¿Qué celebra usted esta Navidad?
No parece que habláramos de lo mismo cuando veo a una familia llegando de la Misa del Gallo al tiempo que escucho el jolgorio tropical de otra que no espera las 12 para reventar los parlantes en una danza que trepidará hasta que el sol espante las almas.
Claro, podrán decirme que son diferentes formas de compartir con los seres queridos.
Pero, yo les diría que en este caso, más que nunca, la forma debe ser absolutamente fiel al fondo, puesto que la Navidad es una fiesta naciente de la adherencia a un credo, es decir, sólo para adherentes.

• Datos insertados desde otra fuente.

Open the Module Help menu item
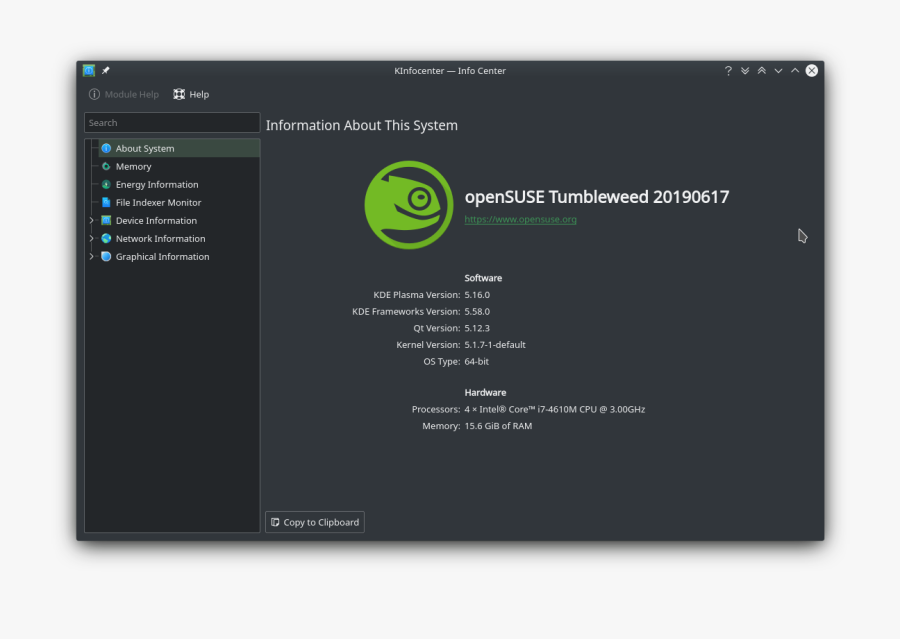The image size is (900, 639). 124,93
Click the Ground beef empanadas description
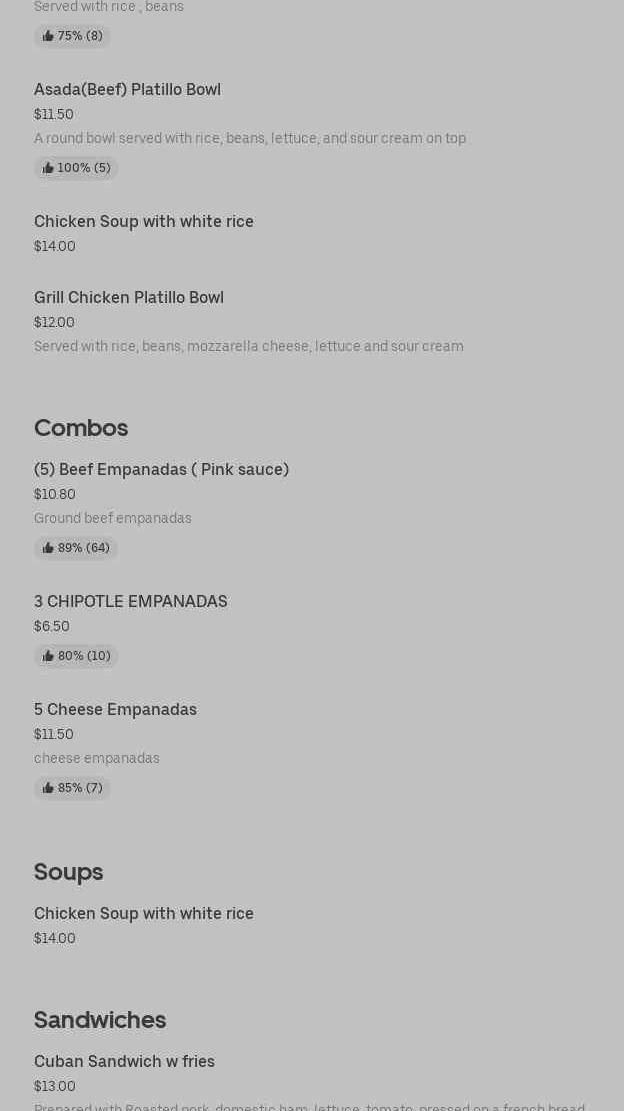The width and height of the screenshot is (624, 1111). (113, 518)
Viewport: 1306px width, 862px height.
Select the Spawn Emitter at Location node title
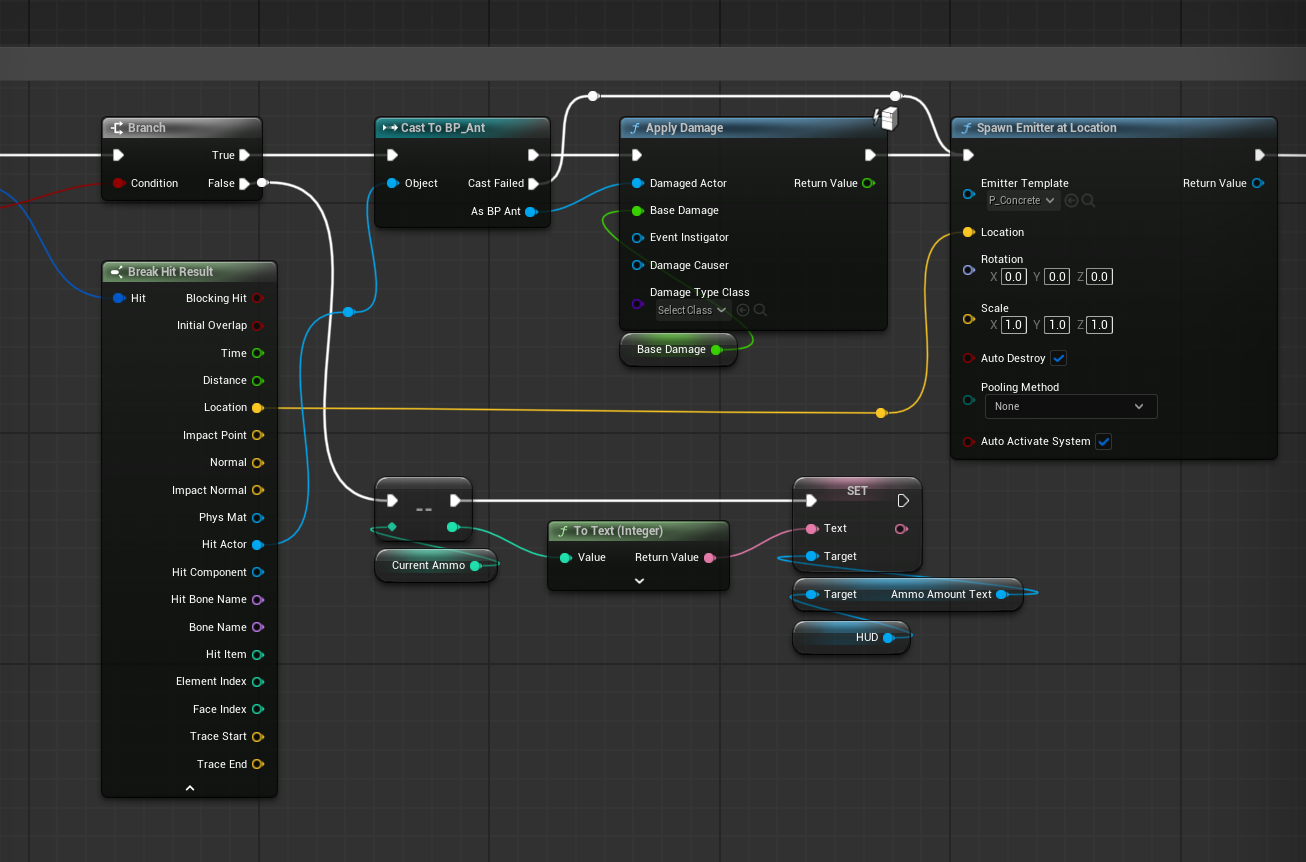tap(1046, 128)
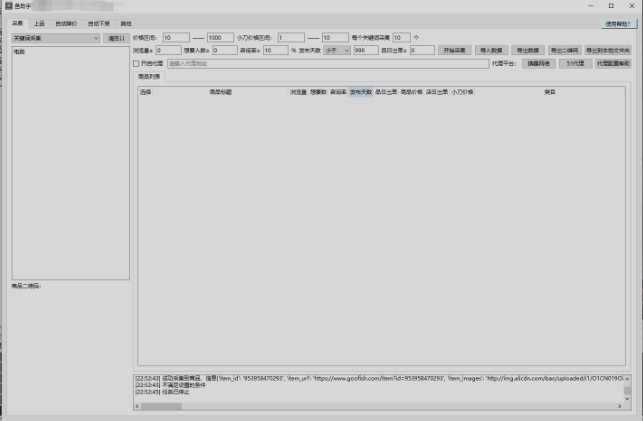Switch to the 上品 tab
The image size is (643, 421).
[x=38, y=22]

Ahora, podrán decirme que la fiesta se masificó tanto que ya es una tradición cultural más que religiosa.
Les diría yo entonces que lo que se masificó no fue la fiesta sino los adherentes al credo que en ésta se celebra.
Es tanto lo que puedo decir y tan poco lo que mi escasa valentía me permite.
Diré entonces cosas correspondientes a un segundo proceso mental, partiendo de la idea de que esto también es desigualdad y que, tomando eso como premisa, podríamos decir que la desigualdad es hija de la ignorancia (de no saber qué estoy celebrando, en este caso).
Para argumentarlo diré que, de no haberse considerado, erróneamente, que los hombres de raza negra no eran humanos (entre muchos otros motivos del mismo plano y sin excluír otras opciones como abuso de poder aún sin dudar de la humanidad de los morenos), no hubiese existido la esclavitud y sin ella la pobreza de muchos países del mundo actual.
ESTO ES LO QUE SE CELEBRA EN NAVIDAD, CARAJO!
Se celebra el hecho de que, aún concientes de que somos diferentes, existió alguien en la historia que nos mostró que la igualdad nace del espíritu y que es ésto lo que debemos nutrir y educar.
Si usted no cree eso, no celebre; si tiene ganas de carretear, hágalo otro día; si quiere revolucionar el mall, no se excuse en esta fecha. No sea imbécil y reflexione antes de actuar.
Triste es que no tenga ganas de exponer cada punto de mi idea, quizás porque sé que a nadie le va a importar y que, si a alguien le importa, poco lograré con interesarlo.
Triste es que detecto cosas y no sé que hacer después.
El mundo me deprime bastante, paradojalmente, porque somos todos tan distintos y somos tantos... tantos que necesito más de 12 discípulos... y ni siquiera me creo digno de tenerlos... más que todo porque las reacciones del resto me hacen creer que no lo soy, a pesar de creer tener razón.
El parlante tras mi casa sigue resonando, haciendo ver a mi pesebre como el hijo ñoño de la familia de rugbistas.
Ni comprensión ni respeto.
Gozaría de un interesado que fuese mi interlocutor en una tertulia despreocupada por el paso de las horas.
La famosa "Escuela de lo Imposible" quiere reabrir sus puertas.
Hasta aquí dejo la lectura rápida de la más revolucionaria de las ideas de las que pueda yo tener esperanza de exponer valientemente.
Quien dude que me pregunte.
PD: escribo esto desde la más ofendida de las objetividades, es decir, si hay algo en lo que creo es en la veracidad de éstas palabras. El que quiera puede irse a la soberana Chucha de su Madre, sí, con mayúscula. Y si hablo poco es por falta de auditores.